**EXERCISE DIRECTIONS**
Your answer should repeat every record verbatim.
____________
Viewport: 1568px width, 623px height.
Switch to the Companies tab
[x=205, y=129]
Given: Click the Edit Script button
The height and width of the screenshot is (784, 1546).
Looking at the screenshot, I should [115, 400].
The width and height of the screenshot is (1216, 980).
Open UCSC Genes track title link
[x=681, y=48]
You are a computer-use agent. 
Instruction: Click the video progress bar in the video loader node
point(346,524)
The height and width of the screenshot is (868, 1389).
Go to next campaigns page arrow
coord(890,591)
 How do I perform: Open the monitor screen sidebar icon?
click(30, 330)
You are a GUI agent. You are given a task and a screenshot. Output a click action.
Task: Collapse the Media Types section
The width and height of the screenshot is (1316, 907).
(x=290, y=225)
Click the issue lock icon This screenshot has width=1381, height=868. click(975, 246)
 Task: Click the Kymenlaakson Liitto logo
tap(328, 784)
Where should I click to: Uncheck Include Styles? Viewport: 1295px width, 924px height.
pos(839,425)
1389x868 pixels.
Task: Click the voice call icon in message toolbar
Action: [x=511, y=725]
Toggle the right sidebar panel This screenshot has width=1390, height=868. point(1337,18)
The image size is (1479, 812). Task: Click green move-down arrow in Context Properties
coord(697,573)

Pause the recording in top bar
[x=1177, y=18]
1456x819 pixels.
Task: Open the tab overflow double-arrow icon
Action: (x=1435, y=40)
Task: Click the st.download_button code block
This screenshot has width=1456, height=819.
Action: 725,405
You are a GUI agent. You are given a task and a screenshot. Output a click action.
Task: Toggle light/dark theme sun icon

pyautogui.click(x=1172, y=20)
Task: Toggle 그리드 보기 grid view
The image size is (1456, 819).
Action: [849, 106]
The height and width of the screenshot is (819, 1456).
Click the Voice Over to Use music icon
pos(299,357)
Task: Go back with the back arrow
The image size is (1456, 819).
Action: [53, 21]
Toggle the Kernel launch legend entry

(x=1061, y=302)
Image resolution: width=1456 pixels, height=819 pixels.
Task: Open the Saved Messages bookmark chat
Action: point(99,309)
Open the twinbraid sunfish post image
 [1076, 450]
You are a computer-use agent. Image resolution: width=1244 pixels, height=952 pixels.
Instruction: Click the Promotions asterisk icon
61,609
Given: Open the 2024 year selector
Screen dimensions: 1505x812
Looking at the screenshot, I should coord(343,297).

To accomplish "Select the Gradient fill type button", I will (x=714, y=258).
____________
**OUTPUT FOR THIS EXERCISE**
Viewport: 1568px width, 623px height.
Switch to the Companies tab
[x=205, y=129]
Given: Click the Edit Script button
The height and width of the screenshot is (784, 1546).
Looking at the screenshot, I should [115, 400].
The width and height of the screenshot is (1216, 980).
Open UCSC Genes track title link
[x=681, y=48]
You are a computer-use agent. 
Instruction: Click the video progress bar in the video loader node
point(346,524)
The height and width of the screenshot is (868, 1389).
Go to next campaigns page arrow
coord(890,591)
 How do I perform: Open the monitor screen sidebar icon?
click(30, 330)
You are a GUI agent. You are given a task and a screenshot. Output a click action.
Task: Collapse the Media Types section
The width and height of the screenshot is (1316, 907).
(x=290, y=225)
Click the issue lock icon This screenshot has width=1381, height=868. click(975, 246)
 Task: Click the Kymenlaakson Liitto logo
tap(328, 784)
Where should I click to: Uncheck Include Styles? Viewport: 1295px width, 924px height.
pos(839,425)
1389x868 pixels.
Task: Click the voice call icon in message toolbar
Action: [x=511, y=725]
Toggle the right sidebar panel This screenshot has width=1390, height=868. point(1337,18)
The image size is (1479, 812). Task: Click green move-down arrow in Context Properties
coord(697,573)

Pause the recording in top bar
[x=1177, y=18]
1456x819 pixels.
Task: Open the tab overflow double-arrow icon
Action: (x=1435, y=40)
Task: Click the st.download_button code block
This screenshot has width=1456, height=819.
Action: 725,405
You are a GUI agent. You are given a task and a screenshot. Output a click action.
Task: Toggle light/dark theme sun icon

pyautogui.click(x=1172, y=20)
Task: Toggle 그리드 보기 grid view
The image size is (1456, 819).
Action: [849, 106]
The height and width of the screenshot is (819, 1456).
Click the Voice Over to Use music icon
pos(299,357)
Task: Go back with the back arrow
The image size is (1456, 819).
Action: [53, 21]
Toggle the Kernel launch legend entry

(x=1061, y=302)
Image resolution: width=1456 pixels, height=819 pixels.
Task: Open the Saved Messages bookmark chat
Action: point(99,309)
Open the twinbraid sunfish post image
 [1076, 450]
You are a computer-use agent. Image resolution: width=1244 pixels, height=952 pixels.
Instruction: Click the Promotions asterisk icon
61,609
Given: Open the 2024 year selector
Screen dimensions: 1505x812
Looking at the screenshot, I should coord(343,297).

To accomplish "Select the Gradient fill type button", I will (x=714, y=258).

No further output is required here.